**DOCUMENT EXTRACT**
Further investigations would help consolidate this conclusion. First, definitive proof of the implication of PgTb1 in the reduction of tillering would require transformation of a domesticated plant with a wild PgTb1 allele (and reciprocally). Second, tests of neutrality based on sequence polymorphism are limited by controls for demographic events in the history of the sample. We explored a wide range of bottleneck/population expansion scenarios, from the most extreme to the most compatible with archaeological evidence (Figure S3) but additional sequence data at neutral loci would help infer the precise demographic history of pearl millet.

Also, while we did not identify another gene or open-reading frame in the vicinity of PgTb1 within the BAC clone that we sequenced (data not shown), the selective sweep pattern could result from selection on another distant region in linkage disequilibrium with the gene. Previous studies in maize were confronted with the same problem, for lack of fixation in domesticated populations [27]. It is strongly suspected that a combination of multiple adaptive sites is involved in maize, some of which have been fine-mapped to regions located between 58kb and 69 kb upstream of the selective sweep originally detected flanking ZmTb1 [28]. Despite the very strong divergence we observed between Z.mays and P.glaucum in these intergenic regions, it is possible that short regulatory elements have been conserved in both species.

Why is the signature of selection weaker in pearl millet than in maize?

The amplitude of the selective sweep associated to domestication (Figure 5A) is arguably lower in PgTb1 than it is in ZmTb1 [27]. Several theoretical studies have shown that such soft sweeps are in fact likely to be common and can stem from different alternative explanations [34], [40], [41], [42].

First, these two Tb1 orthologues strongly differ in their respective contribution to the genetic basis of vegetative branching adaptation (oligogenic in maize but multigenic in pearl millet). In contrast with ZmTb1, the moderate-to-low and non pleiotropic effects of PgTb1 may have prevented mutations from being counter-selected in wild progenitor populations prior to domestication. Therefore, adaptive sites may have been harbored in different initial PgTb1 haplotypes responsible for the higher genetic diversity in domesticated landraces. Similar cases of cryptic variation at intermediate frequencies has been documented for several domestication traits in teosinte [43]. Such selection on standing genetic variation reportedly affects the intensity of selective sweeps [34], [40] and therefore the power to detect signatures of selection in domestication genes [34].

**EXERCISES TO COMPLETE**
**A)** Please update the passage on PgTb1 from "First, these two" through "domestication genes [34].", inclusive, swapping "teosinte" for "wild maize".
**B)** List every distinct bracketed reference number cited in the passage on PgTb1, counting each number once.

**DATA EXTRACT**
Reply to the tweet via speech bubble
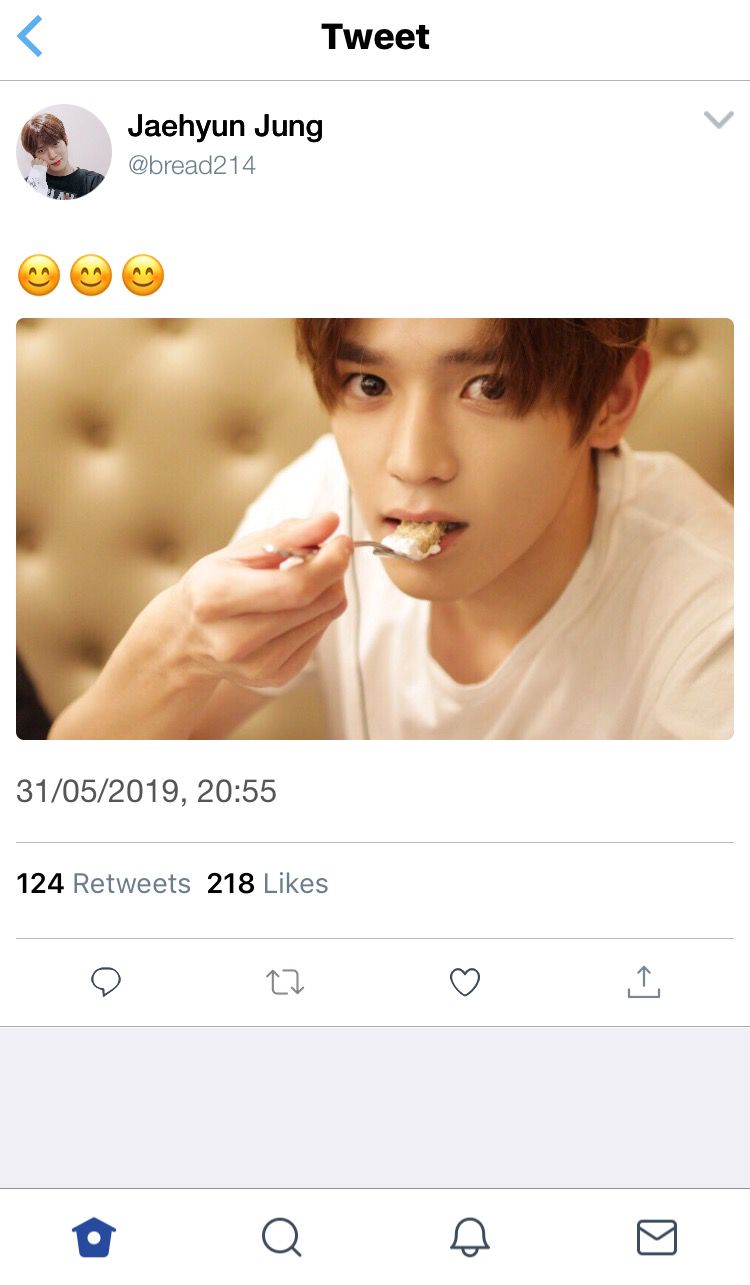tap(106, 983)
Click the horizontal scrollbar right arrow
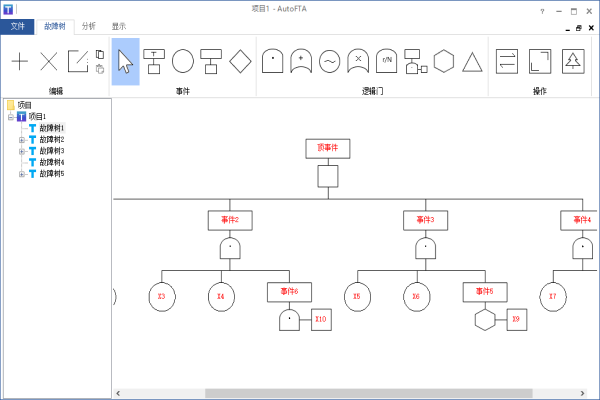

**PROBLEM SOLUTIONS**
**A)**
First, these two Tb1 orthologues strongly differ in their respective contribution to the genetic basis of vegetative branching adaptation (oligogenic in maize but multigenic in pearl millet). In contrast with ZmTb1, the moderate-to-low and non pleiotropic effects of PgTb1 may have prevented mutations from being counter-selected in wild progenitor populations prior to domestication. Therefore, adaptive sites may have been harbored in different initial PgTb1 haplotypes responsible for the higher genetic diversity in domesticated landraces. Similar cases of cryptic variation at intermediate frequencies has been documented for several domestication traits in wild maize [43]. Such selection on standing genetic variation reportedly affects the intensity of selective sweeps [34], [40] and therefore the power to detect signatures of selection in domestication genes [34].

**B)** [27], [28], [34], [40], [41], [42], [43]